[WRITTEN EXERCISE] Turn everything from the line containing "How do I perform: Open the Start" down to the end of the records into a Markdown table with the columns Row and Text, numbering each line in Row, putting the line itself in Text, and leaving out blank lines.
BEGIN SUPPLIED RECORDS
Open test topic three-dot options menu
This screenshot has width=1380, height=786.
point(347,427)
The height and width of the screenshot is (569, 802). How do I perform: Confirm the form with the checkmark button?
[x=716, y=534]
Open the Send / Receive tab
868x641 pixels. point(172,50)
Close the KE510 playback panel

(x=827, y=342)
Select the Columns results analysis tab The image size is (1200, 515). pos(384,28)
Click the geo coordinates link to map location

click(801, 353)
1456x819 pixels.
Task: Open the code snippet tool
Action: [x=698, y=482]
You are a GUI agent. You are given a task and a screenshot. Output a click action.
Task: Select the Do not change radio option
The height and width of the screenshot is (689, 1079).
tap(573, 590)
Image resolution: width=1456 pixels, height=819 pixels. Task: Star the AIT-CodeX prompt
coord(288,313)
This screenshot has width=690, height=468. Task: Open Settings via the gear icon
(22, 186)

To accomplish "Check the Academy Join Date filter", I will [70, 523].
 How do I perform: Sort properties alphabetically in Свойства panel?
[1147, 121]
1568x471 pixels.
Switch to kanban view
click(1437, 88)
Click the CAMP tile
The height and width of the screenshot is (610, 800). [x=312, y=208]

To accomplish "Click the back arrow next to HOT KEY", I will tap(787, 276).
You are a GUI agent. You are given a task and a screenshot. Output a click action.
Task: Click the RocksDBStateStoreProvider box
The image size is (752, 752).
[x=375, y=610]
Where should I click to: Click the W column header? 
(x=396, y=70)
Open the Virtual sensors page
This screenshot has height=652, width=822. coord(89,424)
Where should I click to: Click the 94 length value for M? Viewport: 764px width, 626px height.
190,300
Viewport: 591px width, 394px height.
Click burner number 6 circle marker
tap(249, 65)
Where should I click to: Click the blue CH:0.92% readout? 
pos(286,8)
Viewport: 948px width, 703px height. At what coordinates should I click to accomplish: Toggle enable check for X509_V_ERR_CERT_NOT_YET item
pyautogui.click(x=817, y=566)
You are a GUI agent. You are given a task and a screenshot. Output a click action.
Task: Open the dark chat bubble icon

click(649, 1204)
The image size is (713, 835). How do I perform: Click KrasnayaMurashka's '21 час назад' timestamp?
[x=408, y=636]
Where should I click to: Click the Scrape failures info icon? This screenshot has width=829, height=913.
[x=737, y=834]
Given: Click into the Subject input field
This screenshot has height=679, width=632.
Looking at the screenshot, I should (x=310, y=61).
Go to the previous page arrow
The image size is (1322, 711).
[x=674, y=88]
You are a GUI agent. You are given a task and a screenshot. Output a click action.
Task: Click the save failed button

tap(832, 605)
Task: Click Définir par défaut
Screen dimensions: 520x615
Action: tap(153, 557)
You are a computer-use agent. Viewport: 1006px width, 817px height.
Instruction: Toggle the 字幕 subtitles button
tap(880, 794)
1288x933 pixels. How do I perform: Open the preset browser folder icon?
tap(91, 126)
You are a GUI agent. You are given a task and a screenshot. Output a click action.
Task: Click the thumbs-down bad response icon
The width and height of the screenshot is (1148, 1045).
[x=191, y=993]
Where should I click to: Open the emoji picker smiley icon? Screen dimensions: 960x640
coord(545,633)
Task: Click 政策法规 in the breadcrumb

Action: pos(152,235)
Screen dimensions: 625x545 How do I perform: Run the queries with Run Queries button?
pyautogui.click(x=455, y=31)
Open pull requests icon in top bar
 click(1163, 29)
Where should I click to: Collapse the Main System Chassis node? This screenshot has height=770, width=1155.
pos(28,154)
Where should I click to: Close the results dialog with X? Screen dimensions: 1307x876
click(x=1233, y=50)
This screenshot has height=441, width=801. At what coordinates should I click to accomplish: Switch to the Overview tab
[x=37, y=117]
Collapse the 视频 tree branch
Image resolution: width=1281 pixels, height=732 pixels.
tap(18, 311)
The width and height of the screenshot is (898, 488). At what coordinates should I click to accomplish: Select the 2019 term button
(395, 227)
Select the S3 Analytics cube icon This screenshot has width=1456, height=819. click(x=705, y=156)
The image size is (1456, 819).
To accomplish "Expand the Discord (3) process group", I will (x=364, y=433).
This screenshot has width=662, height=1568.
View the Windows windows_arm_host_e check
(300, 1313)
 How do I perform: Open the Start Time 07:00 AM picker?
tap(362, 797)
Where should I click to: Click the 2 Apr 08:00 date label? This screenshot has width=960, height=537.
END SUPPLIED RECORDS
[SOLUTION FOR THIS PROBLEM]
| Row | Text |
|---|---|
| 1 |  How do I perform: Open the Start Time 07:00 AM picker? |
| 2 | tap(362, 797) |
| 3 | Where should I click to: Click the 2 Apr 08:00 date label? This screenshot has width=960, height=537. |